Hacker News new | ask | show | jobs
by zukerpie 1127 days ago
Really nice! I'm also currently playing around a lot with automatically generated videos and I can see this having a lot of potential! Some questions that come to my mind: 1. Do you plan including AWS Polly in the speech generation? There is also a free tier, the API is nice so it might be also a good choice for people using AWS SDK already in their projects. 2. How do you approach aligning the words with animations? Is it possible to align it for a specific word? I was wondering how one might approach this. Did you already describe it somewhere?
1 comments

> Do you plan including AWS Polly in the speech generation?

I wasn't, but it's not that hard to integrate a new TTS service. You can copy e.g. AzureService and adapt it to work with AWS:

https://voiceover.manim.community/en/stable/services.html

> How do you approach aligning the words with animations? Is it possible to align it for a specific word?

Indeed, the feature is called "bookmarks". You can see a demo here:

https://voiceover.manim.community/en/stable/quickstart.html#...

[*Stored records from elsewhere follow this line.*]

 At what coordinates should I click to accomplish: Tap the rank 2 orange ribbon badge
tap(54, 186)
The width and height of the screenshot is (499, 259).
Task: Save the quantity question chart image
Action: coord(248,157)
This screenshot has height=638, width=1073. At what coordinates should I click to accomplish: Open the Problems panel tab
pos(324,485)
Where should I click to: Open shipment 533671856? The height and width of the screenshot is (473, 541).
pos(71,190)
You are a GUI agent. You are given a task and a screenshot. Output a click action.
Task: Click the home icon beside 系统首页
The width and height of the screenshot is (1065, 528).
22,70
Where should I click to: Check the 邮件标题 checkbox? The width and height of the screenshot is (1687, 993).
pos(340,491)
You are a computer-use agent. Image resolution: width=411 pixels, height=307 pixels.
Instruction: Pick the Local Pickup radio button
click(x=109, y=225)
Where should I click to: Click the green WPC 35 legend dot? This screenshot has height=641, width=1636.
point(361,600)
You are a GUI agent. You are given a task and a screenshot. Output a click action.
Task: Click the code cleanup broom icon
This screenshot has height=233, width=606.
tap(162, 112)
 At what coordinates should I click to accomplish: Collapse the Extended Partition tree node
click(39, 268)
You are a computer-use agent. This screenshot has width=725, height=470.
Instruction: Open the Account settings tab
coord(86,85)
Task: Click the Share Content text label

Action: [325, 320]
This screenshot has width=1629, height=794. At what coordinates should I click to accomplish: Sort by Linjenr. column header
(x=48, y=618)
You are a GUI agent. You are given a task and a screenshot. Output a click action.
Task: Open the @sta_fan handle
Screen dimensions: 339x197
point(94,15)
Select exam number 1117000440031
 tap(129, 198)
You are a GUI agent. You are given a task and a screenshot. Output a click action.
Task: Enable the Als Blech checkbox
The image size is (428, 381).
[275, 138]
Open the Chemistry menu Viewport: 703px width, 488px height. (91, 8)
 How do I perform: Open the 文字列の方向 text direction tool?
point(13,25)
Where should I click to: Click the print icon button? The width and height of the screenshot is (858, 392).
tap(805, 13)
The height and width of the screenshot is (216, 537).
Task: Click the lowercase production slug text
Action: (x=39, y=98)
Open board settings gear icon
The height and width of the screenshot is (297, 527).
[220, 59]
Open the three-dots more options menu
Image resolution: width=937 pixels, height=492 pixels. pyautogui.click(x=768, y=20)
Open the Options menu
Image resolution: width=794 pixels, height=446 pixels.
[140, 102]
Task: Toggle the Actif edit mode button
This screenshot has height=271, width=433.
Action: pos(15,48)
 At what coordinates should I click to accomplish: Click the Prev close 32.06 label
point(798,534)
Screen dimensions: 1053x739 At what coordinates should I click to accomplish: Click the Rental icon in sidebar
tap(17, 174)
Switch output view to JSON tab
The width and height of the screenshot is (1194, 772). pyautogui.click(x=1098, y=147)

> Did you already describe it somewhere?

I did not do a detailed write-up yet, but you can search the repo for "word_boundaries" and "TimeInterpolator". Services like Azure return timestamps for the beginning of each word, and for those that don't return, I integrated Whisper to generate them from the audio. Then, it's a matter of mapping the string indices to audio time via some sort of interpolation (I used linear).

Thanks for the answers!